# Exercise directions
Gather every line of the items below that contains the word "should", and reproduce each such line in full.

(Stored items)
BEGIN
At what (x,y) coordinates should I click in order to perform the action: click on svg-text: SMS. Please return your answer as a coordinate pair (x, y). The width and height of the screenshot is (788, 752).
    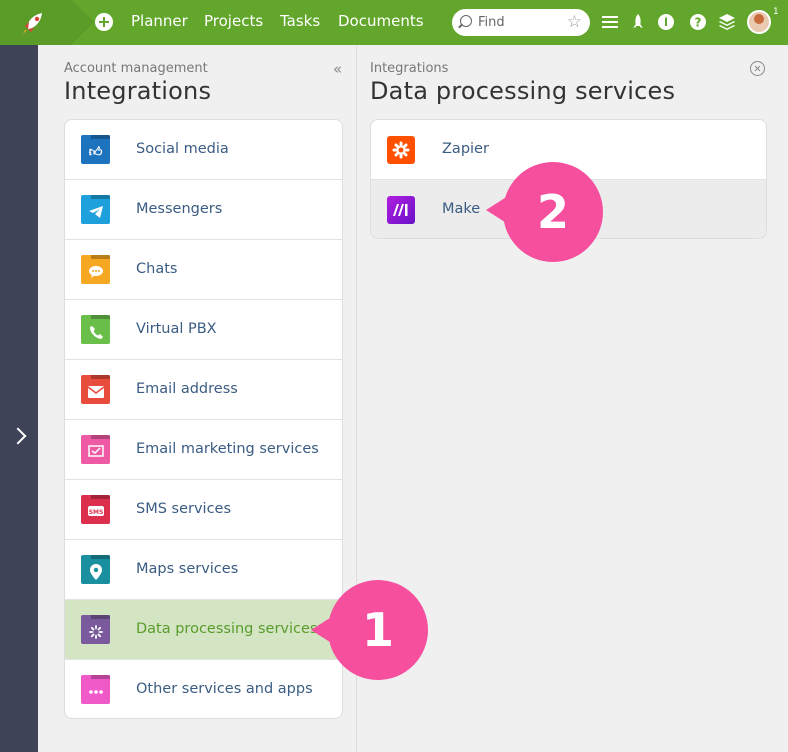
    Looking at the image, I should click on (96, 512).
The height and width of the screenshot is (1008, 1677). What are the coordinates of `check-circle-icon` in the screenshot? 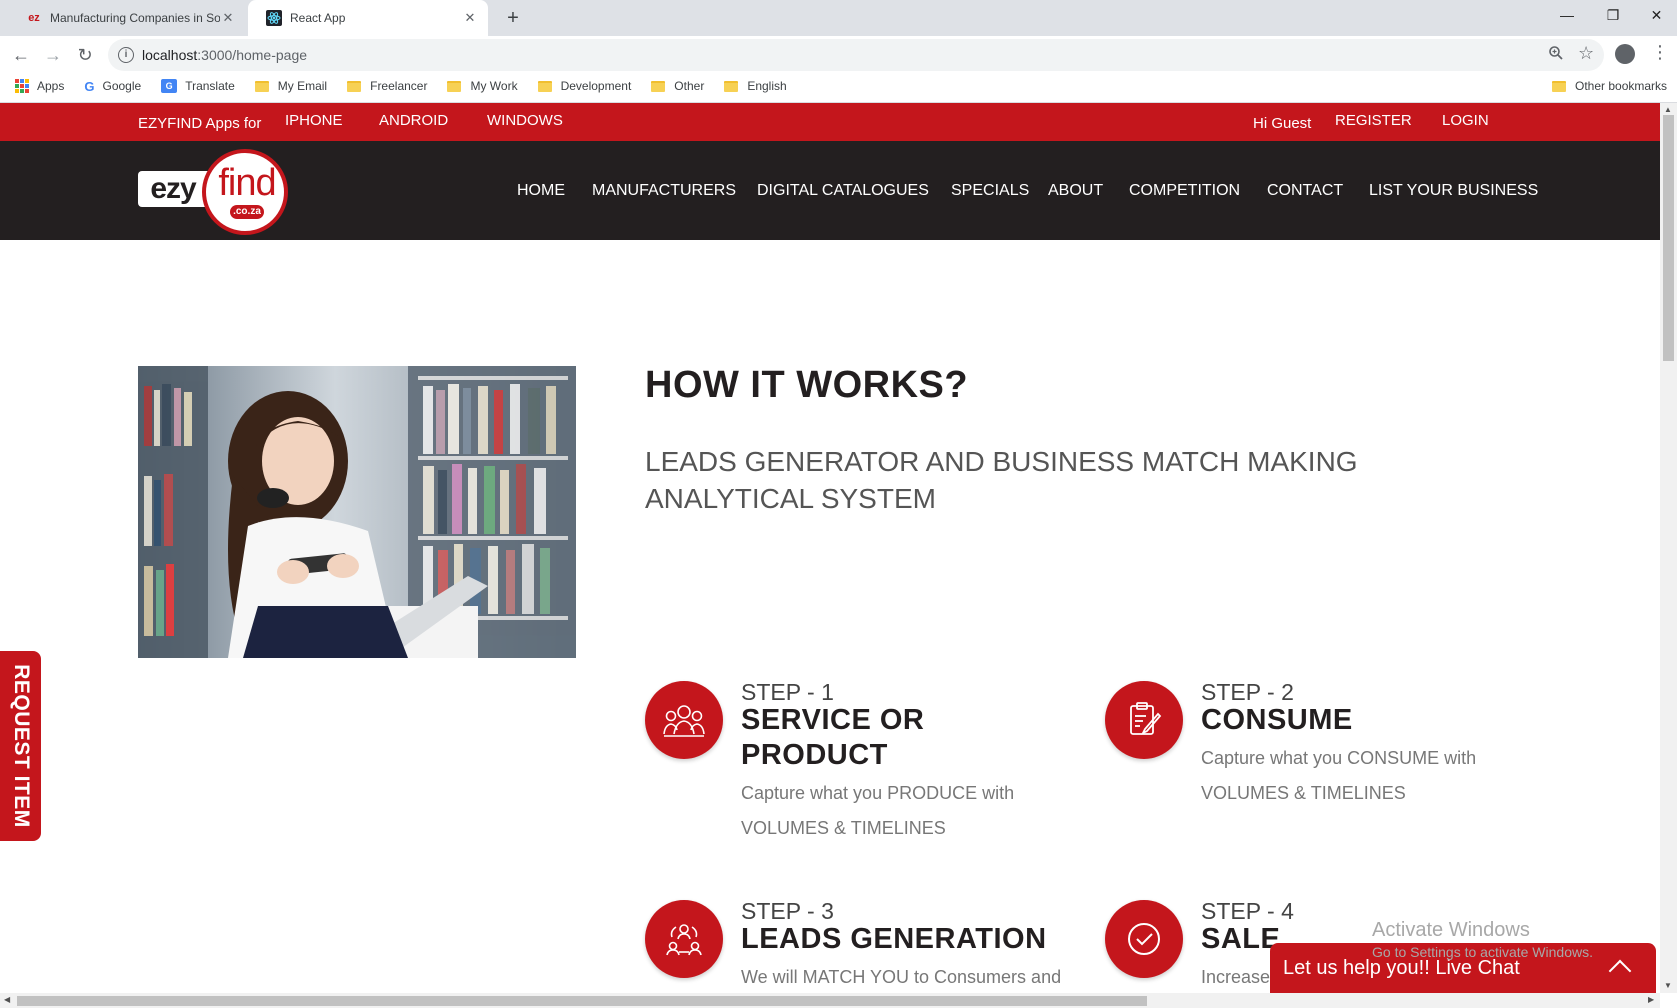 It's located at (1144, 939).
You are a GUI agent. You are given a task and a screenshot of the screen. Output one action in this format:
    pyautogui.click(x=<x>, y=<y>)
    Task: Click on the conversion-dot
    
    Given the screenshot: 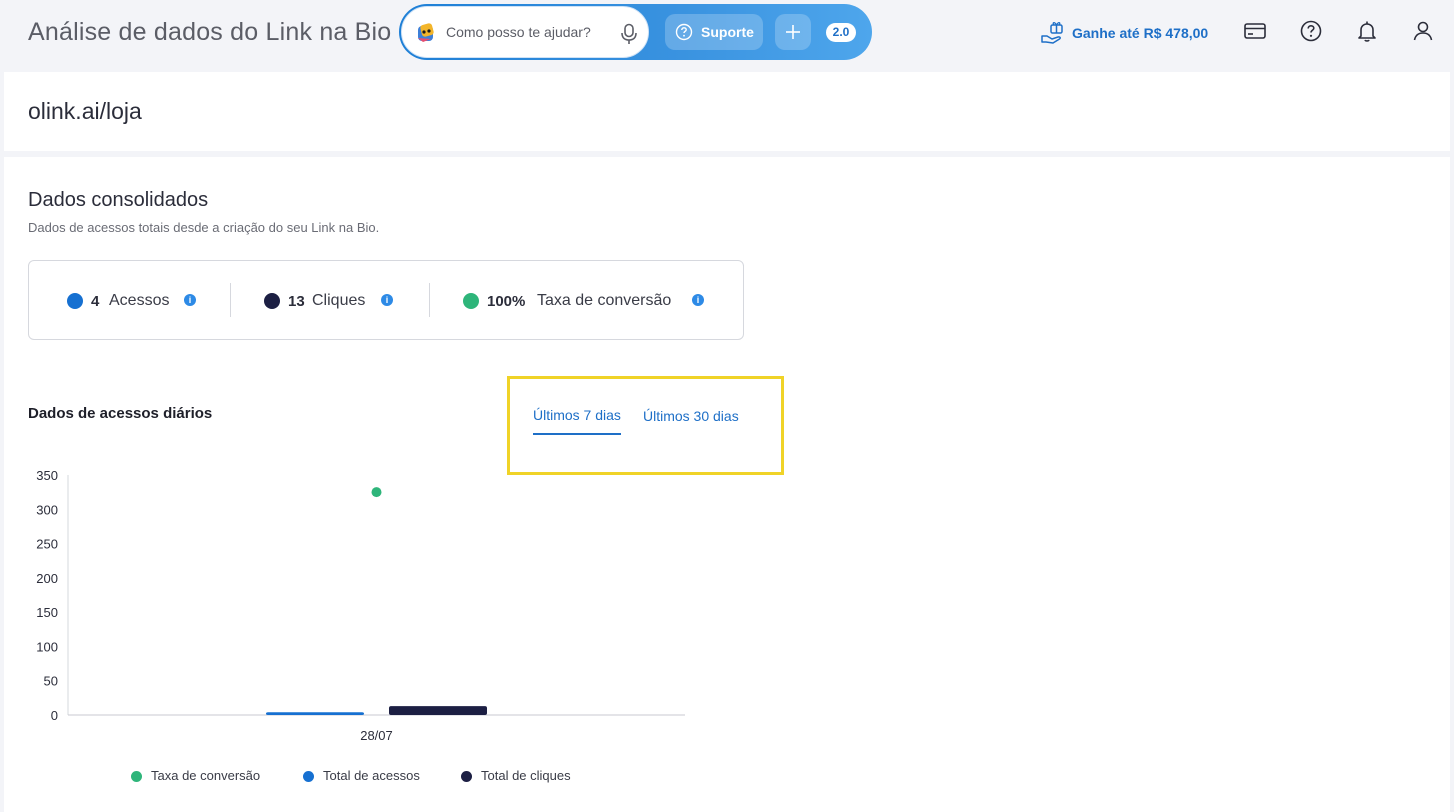 What is the action you would take?
    pyautogui.click(x=471, y=301)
END
# The completed task
At what (x,y) coordinates should I click in order to perform the action: click on svg-text: SMS. Please return your answer as a coordinate pair (x, y). The width and height of the screenshot is (788, 752).
    Looking at the image, I should click on (96, 512).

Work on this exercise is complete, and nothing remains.